Hemoglobinopati için HKHT hastalar için tedavi sonra önem bu yaklaşımın karışık chimerism içeriğinde bulunabilir. Çeşitli çalışmalar göstermiştir o düşük bir yüzde erythroid und sonuçlar uzun süreli istikrarlı hematopoetik chimerism^{3, karışık öncül hücreleri ile ilişkili olan donör myeloid hücrelerin hastaların önemli bir bölümünü ifade 11}; Buna ek olarak, aynı hastalarda donör elde edilen kırmızı kan hücresi oranı yüksek (2 - için 5 - kat daha olgun lökositlerin yüksek) not edilir ve etkisiz arttığından erythroid geliştirme daha sonraki bir aşamada yer alan öneriyor. Bu gözlemler için hızlandırılmış apoptosis donör erythroblasts ve lenfosit T ve B arta kalan bir karışık homogreft¹⁴,¹⁵izin verdiği için sorumlu sebat için eğilimi atfedilmiş. Hematopoetik kök hücre nakli takip immunomodulation bağlamında son zamanlarda immünsupresif tedavinin değişimi hematopoetik ekimi için seçici bir avantaj sonuçlarında β-talasemi için sonra gösterdi genetik olarak düzeltilmiş erythroid bölmesi, bir 2 - için 2.5 - kat amplifikasyon kalan donör kök veren¹²hücreleri. Bu gözlem bu fenomen bir anlayış sağlar ve gen terapisi Hemoglobinopati tedavisi için eğitim gelecek klinik destekler gibi kalan karşı donör erythroid ataları, belirlenmesi yardımcı program destekler. Aslında, çekirdekli hücrelerin gen-modified kırmızı kan hücreleri dolaşan bir terapötik düzeyde sağlanması için gerekli oranda Hemoglobinopati için kök hücre nakli ile tedavi edilen hastaların gözlemlenen benzer olabilir.

Donör arttığından tam resim belirlemek için iletişim kuralı değiştirilmiş ve ayrıntılı, adım adım deneysel yaklaşım sağlar. Akış Sitometresi ayarlama işlemi bu protokolündeki kritik adımdır ve ile standart yazılım, ayrıntılı talimatlar ve uygun eğitimli personel tarafından gerçekleştirilmelidir. Bizim protokol görüntülenmeyecektir biçiminde tanıtımı bizim iletişim kuralı kolayca takip için seyirci sağlar. Koloni oluşturan üzerinden elde edilen erythroid ataları genomik DNA kullanarak bizim PCR sonuçları karşılaştırıldığında birimleri BM örneklerinde DNA karşı elde edilen FACS sıralanmış erythroid kemik iliği ataları. Donör engraftment verilerden iki yaklaşım temelde tutarlıdır. Ancak, genellikle daha az varyasyon koloni oluşturan üzerinden elde edilen örnekleri bulundu birimleri. Bu donör alyuvar öncüleri tüp bebek tahlil tedavi edilmezse ve sıralanmış donör meslektaşları ile karşılaştırıldığında geliştirilmiş yaşama nedeniyle muhtemeldir. Bu ateşin içinde yapay olarak bilinen oranlarda sağlıklı ataları ve ataları çeşitli Hemoglobinopati hastalarda bir dizi karışık chimeric bileşimleri oluşturarak bu protokolü genişletilebilir. Klonojenik progenitör mobilizasyonu yapar tahlil ve chimerism değerlendirilmesi doğru yerine oranlarını yansıtmaktadır.

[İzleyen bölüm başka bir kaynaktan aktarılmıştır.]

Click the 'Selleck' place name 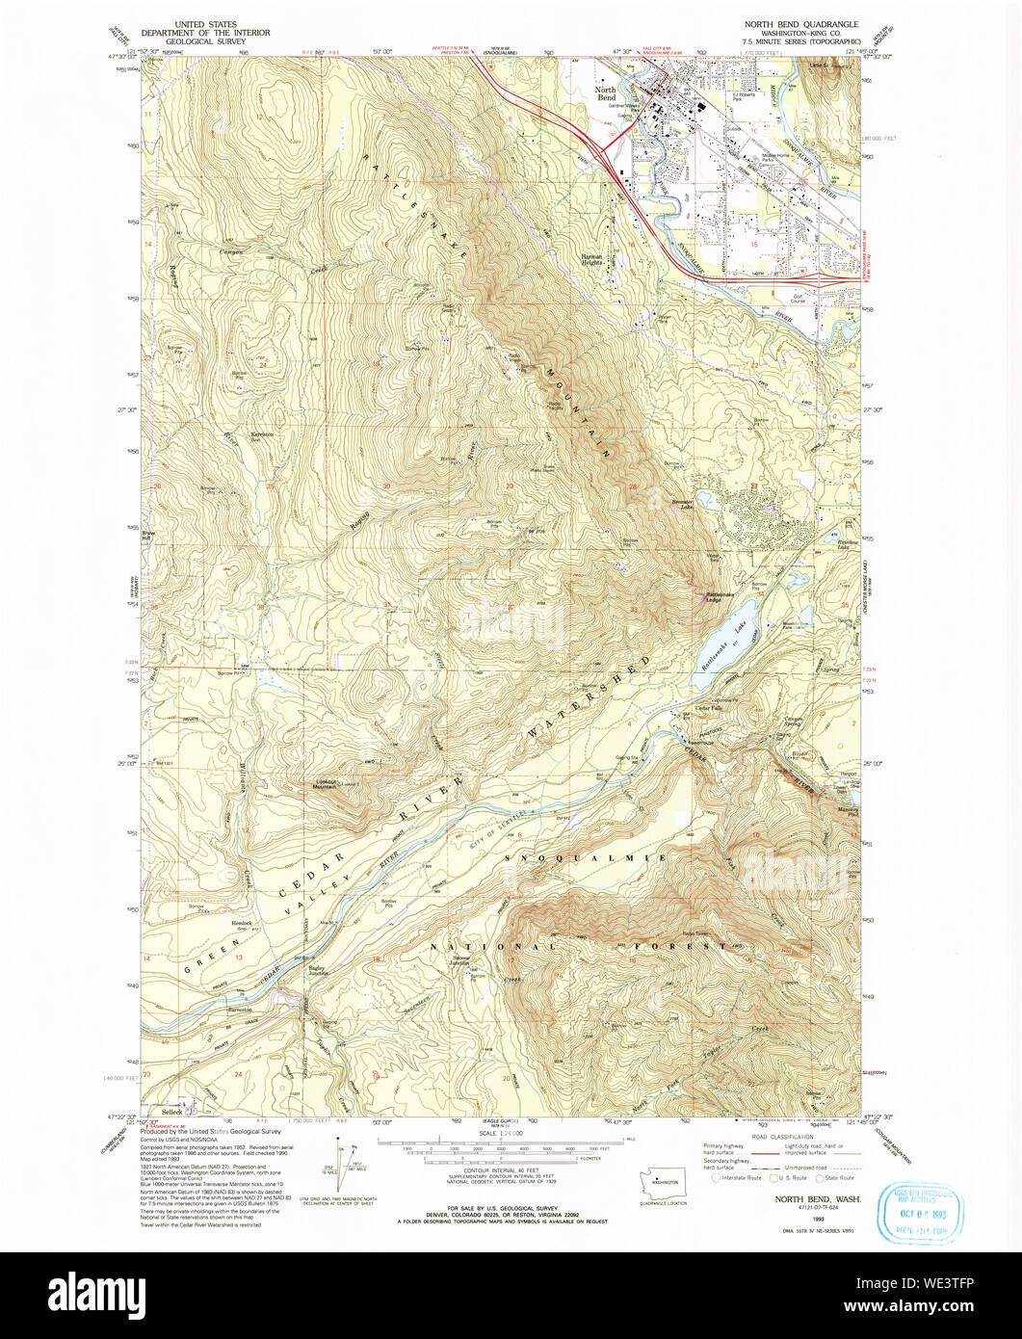(x=172, y=1111)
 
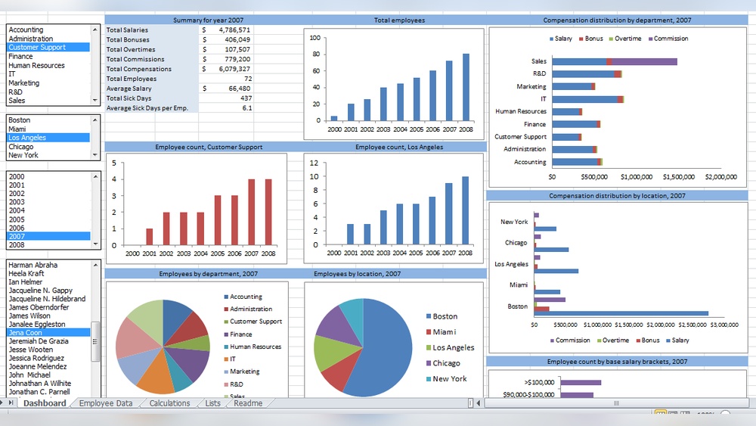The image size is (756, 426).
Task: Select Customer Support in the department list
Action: point(37,48)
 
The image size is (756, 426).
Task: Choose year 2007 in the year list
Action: point(17,236)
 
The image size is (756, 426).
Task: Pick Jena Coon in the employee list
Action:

Mekanizmaları belirli bu ayarda ilgili kesin bir anlayış eksik olsa da, burada sunulan engraftment ve prognostik bilgilerinde rutin kontrolü için ilgili bilgileri sağlamak için büyük önem yöntemdir klinik pratikte. Greft işlevi kurtarmak için girişimleri graft - versus - host hastalığı gelişme riski tarafından sınırlı olduğunu ve seri engraftment izleyerek destekli. Son olarak, bu yöntem de Hemoglobinopati, özellikle akut Greft - versus - host hastalığı ve Otoimmün hastalık etkilenen hastalarda dikkat geliştirmek için taahhüt araştırma alanları için yararlı bir olarak sağlayabilir.

Yazarlar ifşa gerek yok.

Bu eser Kinderkrebshilfe Regenbogen Südtirol tarafından desteklenmiştir.